Why Veer Arjun Singh has fallen in love with the latest Bose headphones.
Crank up the volume or keep it on the down-low, they just can't hear you, or you them.
The Bose Headphones 700 supersede the Bose Quietcomfort 35 II in noise cancellation to set a new industry benchmark.
It's a one-of-a-kind experience.
The silver pair that has been hanging around my neck for two weeks has a look that is second to none.
The metallic headband has a foam underside, making it comfortable to wear.
Its adjustable tentacles neatly cut through the middle of the angled earcups, which are cushioned with synthetic leather.
The cups surround and isolate the ears without noticeable pressure.
The result is a good-looking silhouette that achieves exceptional passive noise cancellation without compromising on comfort.
You can easily wear them for hours at a stretch without ear fatigue -- a rare feat.
Unlike Sony's WH1000-XM3 or the XB900N, the earcups of the Bose Headphones 700 do not fold but swivel inside out, which, in my opinion, makes them more comfortable around the neck when not in use.
The pair comes with a hard case, which also packs a USB-C cable for charging and an audio cable in case you run out of battery.
The touch controls on the right earcup -- to play/pause, skip tracks and adjust volume -- are extremely responsive but not quite convenient since the headband runs through the middle of the cup.
That said, I have thus far failed in my sincere endeavour to sound you off about any other design limitations.
Bose uses a proprietary active equaliser to automatically moderate the sound according to the music you play.
The overall sound quality is beautifully balanced with clear vocals, pronounced notes and satisfactory bass levels.
You are unlikely to miss a single instrument even at low volumes.
But the Headphones 700 aren't for headbangers.

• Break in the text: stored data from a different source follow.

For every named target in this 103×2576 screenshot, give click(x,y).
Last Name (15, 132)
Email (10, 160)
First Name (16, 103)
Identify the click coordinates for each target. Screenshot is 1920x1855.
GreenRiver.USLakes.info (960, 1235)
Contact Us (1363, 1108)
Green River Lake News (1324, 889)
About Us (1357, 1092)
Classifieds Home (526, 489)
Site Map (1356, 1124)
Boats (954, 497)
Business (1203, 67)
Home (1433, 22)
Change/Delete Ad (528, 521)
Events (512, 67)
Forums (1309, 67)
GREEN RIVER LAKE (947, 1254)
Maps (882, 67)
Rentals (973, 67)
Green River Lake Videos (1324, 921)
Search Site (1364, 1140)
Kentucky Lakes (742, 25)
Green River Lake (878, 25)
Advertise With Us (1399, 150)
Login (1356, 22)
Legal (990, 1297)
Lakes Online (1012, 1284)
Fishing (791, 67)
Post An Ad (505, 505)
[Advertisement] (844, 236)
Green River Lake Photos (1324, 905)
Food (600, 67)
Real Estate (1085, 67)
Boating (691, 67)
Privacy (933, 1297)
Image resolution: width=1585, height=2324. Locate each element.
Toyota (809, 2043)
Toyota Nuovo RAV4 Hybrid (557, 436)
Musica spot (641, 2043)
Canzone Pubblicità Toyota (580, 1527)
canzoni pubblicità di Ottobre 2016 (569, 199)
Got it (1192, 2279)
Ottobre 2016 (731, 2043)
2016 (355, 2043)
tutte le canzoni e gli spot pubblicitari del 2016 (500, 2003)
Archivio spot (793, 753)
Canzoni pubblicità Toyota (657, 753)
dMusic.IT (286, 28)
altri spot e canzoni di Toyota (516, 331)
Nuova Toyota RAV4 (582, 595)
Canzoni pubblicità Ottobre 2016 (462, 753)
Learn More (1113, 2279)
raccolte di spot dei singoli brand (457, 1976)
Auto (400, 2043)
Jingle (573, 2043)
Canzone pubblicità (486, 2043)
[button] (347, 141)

Having said that, I do feel that Bose could have supplied its flagship headphones with a bit more bass prowess to satisfy those occasional thump cravings, especially since the Bose Music app, which you will need for connecting the pair to any device, does not have an equaliser to manually play with the sound.
A little more room for play would have been nice, but letting Bose have all the control isn't a compromise either.
There's no doubt that the likes of the much cheaper Sony XB900N (Rs 16,990) deliver a powerful sub-bass.
And then there is Sony's WH1000XM3 (Rs 26,990) with a comparable sound quality.
Both of them also have a class-leading battery life of 30 hours.
But here's why the Headphones 700 are in a league of their own.
The pair utilises a mix of eight microphones to deliver an astounding Active Noise Cancellation.
You can choose between levels 0 and 10 through the Bose Music app or a physical button on the left earcup to customise how much ambient sound you would like.
But what really sets the Headphones 700 apart is the call quality.
The way the pair shuts off ambient noise when you speak during calls is phenomenal.
You could be in a busy marketplace -- I was in a packed Delhi Metro -- and the person on the other end of the line will have no idea.
You can also clearly instruct the built-in Alexa or Google Assistant in noisy surroundings.
No other pair of headphones, or truly wireless earphones, can beat it.
A battery life of 20 hours, the ability to connect to two devices simultaneously and the pleasure of great sound is not why you should spend Rs 34,500 on the Bose Headphones 700.
It's worth that price because, besides being beautiful, the pair has the industry-best call quality, noise-cancellation and comfort over and above standard features.
It's a potential one-and-only.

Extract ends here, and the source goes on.